Copy the rows from the line containing "You are a GUI" through the end of the rows, swapping "Accounting" for "Payroll" and keeping everything else the same.

________

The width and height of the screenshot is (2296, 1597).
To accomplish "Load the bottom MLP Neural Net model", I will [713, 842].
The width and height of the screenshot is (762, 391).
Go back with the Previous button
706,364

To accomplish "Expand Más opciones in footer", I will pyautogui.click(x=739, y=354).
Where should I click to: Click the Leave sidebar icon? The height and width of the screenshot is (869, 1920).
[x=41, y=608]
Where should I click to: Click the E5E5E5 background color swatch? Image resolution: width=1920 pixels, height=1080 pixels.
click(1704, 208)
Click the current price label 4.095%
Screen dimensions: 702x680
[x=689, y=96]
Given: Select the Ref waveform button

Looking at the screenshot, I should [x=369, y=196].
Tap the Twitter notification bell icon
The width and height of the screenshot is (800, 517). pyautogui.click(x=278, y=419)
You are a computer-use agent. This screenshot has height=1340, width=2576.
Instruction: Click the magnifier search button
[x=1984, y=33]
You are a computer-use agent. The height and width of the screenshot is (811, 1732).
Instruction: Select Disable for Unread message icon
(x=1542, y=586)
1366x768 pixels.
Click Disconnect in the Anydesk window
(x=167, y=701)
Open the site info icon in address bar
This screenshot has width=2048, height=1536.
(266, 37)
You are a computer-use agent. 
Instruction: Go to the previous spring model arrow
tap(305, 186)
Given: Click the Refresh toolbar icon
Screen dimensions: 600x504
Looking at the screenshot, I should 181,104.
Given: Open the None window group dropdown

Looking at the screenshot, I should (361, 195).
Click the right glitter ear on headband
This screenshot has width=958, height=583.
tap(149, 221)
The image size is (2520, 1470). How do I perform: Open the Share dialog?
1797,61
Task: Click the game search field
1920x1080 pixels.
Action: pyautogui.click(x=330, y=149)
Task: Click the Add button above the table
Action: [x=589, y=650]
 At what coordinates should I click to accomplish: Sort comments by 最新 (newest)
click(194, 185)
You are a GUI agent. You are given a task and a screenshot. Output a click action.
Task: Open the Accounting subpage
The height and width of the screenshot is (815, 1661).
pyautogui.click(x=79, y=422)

________

REPLY TO THE EXERCISE:
You are a GUI agent. You are given a task and a screenshot. Output a click action.
Task: Open the Payroll subpage
The height and width of the screenshot is (815, 1661).
pyautogui.click(x=79, y=422)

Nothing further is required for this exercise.